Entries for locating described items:
§
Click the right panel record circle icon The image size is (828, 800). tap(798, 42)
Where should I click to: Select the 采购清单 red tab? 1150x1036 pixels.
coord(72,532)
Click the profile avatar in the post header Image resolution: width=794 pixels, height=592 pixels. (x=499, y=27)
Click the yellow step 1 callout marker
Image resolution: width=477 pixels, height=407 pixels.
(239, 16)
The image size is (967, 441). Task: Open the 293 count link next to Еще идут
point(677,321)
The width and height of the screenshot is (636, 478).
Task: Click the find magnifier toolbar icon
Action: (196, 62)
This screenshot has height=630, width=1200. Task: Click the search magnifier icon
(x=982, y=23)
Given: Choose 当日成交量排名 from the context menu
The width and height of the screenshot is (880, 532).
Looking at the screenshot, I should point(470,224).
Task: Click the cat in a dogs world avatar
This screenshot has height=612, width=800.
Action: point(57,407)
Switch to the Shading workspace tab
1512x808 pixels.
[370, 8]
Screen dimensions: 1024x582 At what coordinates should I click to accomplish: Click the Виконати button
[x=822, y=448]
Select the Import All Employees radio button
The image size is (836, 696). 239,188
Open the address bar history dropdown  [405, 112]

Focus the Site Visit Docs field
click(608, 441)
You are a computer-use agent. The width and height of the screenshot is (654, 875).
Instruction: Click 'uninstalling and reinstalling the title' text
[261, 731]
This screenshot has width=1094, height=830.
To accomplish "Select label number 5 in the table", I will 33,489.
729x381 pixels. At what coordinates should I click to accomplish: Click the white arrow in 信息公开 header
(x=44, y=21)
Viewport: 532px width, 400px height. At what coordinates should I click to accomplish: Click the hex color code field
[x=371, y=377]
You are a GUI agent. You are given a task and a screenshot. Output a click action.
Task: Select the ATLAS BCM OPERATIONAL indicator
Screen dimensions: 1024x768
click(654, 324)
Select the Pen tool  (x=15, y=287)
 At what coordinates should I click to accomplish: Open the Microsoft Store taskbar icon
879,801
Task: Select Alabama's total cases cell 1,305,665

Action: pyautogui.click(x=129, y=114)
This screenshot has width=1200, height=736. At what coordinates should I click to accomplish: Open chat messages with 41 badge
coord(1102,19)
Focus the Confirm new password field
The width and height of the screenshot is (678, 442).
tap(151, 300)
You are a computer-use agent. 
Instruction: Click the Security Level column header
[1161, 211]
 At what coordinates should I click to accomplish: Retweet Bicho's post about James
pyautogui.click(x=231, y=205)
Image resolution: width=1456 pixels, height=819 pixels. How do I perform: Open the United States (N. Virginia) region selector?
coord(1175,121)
§
Filter the entries above down to the lines that contain the word "agent", and copy each such line in full.

You are a computer-use agent. The width and height of the screenshot is (654, 875).
You are a GUI agent. You are given a task and a screenshot. Output a click action.
You are a computer-use agent. 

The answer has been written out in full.